In terms of NCAA Tournament berths, Melville and the UCF Volleyball team have matched that stretch.
When Maurer first arrived at UCF back in 2016, she said she was sold into giving up her head coaching job with the prospect of turning UCF into a “perennial power” in volleyball, one that cannot be ignored.
“We knew that she was going to be part of that first recruiting class for me here at UCF and they were going to be culture changers as much as anything else,” Maurer said. “Not that the culture was necessarily bad, but taking it to the next level. She was going to be a part of that, regardless of where she was.”

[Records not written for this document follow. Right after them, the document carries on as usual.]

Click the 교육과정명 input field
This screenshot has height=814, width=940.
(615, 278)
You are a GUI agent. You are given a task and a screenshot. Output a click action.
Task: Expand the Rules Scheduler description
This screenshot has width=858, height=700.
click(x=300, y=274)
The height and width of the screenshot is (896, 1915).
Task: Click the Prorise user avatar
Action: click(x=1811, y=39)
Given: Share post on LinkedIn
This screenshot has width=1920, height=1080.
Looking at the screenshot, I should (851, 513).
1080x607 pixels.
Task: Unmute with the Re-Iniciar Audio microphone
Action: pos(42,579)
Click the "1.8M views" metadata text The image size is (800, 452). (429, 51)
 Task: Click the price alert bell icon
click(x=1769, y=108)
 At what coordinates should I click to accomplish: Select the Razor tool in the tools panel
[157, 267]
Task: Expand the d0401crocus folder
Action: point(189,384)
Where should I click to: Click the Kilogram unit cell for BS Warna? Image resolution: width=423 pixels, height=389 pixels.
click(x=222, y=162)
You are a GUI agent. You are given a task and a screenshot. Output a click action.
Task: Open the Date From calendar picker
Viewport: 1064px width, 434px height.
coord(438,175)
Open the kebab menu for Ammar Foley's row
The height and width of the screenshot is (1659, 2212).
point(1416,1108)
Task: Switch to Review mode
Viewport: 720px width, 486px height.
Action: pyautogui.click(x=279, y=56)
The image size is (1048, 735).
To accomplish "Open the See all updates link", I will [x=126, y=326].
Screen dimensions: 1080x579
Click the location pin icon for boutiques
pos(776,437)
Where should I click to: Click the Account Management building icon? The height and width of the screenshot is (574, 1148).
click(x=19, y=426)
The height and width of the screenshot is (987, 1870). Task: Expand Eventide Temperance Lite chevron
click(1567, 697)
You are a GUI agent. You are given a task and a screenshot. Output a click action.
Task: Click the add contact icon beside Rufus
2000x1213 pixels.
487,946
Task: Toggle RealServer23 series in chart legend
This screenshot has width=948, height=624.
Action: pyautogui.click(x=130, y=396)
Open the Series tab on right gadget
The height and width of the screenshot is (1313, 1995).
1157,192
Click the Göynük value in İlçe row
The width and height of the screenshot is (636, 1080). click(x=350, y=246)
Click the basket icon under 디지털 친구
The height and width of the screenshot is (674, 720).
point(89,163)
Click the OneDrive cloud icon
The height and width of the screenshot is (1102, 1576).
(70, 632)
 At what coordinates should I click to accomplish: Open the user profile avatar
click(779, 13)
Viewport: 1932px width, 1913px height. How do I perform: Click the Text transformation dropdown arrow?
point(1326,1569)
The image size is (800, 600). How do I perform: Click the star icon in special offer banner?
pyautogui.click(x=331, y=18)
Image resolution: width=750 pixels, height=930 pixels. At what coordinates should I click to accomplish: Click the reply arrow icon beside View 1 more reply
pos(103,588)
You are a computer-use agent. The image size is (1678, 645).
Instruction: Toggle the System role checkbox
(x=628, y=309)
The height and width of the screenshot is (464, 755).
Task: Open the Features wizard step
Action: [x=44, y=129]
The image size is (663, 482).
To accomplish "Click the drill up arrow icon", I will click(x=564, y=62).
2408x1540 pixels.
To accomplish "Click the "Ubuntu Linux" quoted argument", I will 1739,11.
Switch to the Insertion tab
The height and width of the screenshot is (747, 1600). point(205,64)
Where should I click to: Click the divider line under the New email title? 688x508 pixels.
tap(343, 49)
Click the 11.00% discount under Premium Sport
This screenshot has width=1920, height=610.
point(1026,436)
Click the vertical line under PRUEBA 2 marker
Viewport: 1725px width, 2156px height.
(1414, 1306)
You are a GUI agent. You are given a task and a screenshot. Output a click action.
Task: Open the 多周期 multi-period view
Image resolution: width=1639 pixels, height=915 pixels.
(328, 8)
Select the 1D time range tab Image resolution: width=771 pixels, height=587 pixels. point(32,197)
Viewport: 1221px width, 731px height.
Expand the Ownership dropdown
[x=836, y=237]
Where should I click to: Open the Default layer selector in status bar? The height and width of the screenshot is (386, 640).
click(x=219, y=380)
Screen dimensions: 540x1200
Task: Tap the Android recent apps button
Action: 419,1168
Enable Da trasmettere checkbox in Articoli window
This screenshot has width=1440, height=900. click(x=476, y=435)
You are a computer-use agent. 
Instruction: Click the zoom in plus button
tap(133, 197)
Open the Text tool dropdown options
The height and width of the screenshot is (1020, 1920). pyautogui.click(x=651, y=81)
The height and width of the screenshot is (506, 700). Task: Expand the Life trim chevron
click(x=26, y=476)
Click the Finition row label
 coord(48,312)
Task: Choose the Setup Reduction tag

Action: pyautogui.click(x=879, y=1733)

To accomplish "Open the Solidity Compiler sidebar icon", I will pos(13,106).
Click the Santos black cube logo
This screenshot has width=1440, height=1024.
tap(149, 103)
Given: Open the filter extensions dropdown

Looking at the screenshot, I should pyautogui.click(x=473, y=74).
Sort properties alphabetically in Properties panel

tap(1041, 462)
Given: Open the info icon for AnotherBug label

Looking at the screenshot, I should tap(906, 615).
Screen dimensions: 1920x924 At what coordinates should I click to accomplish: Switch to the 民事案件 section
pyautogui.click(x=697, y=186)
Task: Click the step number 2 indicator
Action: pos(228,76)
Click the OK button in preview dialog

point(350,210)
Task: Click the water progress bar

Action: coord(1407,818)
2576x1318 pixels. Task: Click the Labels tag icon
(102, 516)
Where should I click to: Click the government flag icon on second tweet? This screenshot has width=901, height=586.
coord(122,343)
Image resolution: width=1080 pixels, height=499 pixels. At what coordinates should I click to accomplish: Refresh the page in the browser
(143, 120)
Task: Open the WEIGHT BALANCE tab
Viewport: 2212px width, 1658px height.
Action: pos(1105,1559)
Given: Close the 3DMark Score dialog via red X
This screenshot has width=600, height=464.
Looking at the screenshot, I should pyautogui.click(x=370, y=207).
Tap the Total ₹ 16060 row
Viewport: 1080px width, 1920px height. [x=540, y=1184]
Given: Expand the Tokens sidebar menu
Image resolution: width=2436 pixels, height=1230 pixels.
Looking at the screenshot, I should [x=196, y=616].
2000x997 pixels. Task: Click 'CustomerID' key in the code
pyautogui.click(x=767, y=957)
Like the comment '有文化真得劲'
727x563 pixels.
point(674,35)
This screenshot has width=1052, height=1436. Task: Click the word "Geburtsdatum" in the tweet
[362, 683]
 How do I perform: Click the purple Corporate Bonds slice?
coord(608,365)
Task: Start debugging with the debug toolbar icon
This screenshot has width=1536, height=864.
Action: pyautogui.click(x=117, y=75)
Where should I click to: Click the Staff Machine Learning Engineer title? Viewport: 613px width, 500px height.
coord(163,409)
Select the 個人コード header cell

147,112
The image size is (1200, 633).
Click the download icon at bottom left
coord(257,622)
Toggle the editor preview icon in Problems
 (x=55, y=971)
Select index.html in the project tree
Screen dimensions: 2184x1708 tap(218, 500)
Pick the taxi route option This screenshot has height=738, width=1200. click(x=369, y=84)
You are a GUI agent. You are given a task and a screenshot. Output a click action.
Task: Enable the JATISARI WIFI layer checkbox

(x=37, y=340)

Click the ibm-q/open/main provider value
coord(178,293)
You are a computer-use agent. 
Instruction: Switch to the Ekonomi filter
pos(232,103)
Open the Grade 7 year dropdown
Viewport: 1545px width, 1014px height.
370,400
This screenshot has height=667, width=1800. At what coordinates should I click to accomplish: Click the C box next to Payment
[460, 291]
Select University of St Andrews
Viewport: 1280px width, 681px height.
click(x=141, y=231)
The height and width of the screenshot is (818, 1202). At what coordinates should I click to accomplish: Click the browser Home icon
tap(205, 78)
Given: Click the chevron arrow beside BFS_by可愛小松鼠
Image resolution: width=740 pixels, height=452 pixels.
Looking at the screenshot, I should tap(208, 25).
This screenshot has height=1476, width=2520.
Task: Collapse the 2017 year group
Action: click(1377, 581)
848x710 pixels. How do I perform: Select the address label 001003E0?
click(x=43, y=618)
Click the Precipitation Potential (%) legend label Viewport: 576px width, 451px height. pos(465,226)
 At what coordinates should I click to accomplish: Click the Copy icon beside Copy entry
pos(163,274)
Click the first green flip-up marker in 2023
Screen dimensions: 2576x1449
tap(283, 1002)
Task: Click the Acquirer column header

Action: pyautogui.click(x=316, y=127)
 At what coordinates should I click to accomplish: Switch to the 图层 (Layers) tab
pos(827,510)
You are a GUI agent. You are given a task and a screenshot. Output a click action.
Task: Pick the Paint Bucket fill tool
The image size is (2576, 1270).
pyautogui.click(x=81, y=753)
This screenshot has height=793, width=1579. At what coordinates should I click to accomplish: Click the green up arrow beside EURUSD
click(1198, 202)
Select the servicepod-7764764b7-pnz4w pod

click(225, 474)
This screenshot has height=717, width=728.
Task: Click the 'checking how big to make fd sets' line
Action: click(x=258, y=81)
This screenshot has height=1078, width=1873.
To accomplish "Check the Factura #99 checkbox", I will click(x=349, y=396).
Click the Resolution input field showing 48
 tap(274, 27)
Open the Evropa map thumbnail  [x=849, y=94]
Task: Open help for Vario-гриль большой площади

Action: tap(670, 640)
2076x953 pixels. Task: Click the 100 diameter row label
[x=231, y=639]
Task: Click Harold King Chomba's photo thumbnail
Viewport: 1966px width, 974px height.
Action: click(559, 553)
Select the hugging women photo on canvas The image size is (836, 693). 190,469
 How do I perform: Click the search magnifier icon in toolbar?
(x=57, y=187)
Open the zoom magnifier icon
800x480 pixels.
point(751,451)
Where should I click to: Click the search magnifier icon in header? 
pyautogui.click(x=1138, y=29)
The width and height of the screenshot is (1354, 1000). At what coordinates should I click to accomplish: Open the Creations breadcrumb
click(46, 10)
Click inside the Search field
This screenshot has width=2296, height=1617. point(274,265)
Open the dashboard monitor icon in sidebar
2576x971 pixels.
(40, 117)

Melville said that she eventually figured out she wanted to be a teacher and will be working toward her teacher’s license during her extra year of eligibility. However, before she knew all that, she said only wanted two things, she wanted to go to a big school and she wanted to make an impact.
Back when Melville was being first recruited, it was as a libero. However, a sudden growth spurt meant she essentially outgrew the position. Yet, Maurer was not dissuaded in her recruiting pursuit in part, because of the impact Melville has just by being part of the team.
“You just want her on your side of the net,” Maurer said. “She’s just the ultimate competitor, she loves to win as much as she hates to lose or vice versa and you just wanted her on your side of the net because she made her team better, she made her team win.”
The UCF Volleyball team (26-6, 19-1 AAC) will begin its 2021 NCAA Tournament Campaign in sunny Los Angeles against West Coast Conference at-large bid Pepperdine (22-5, 14-4 WCC) on Friday at 7:30 p.m. ET.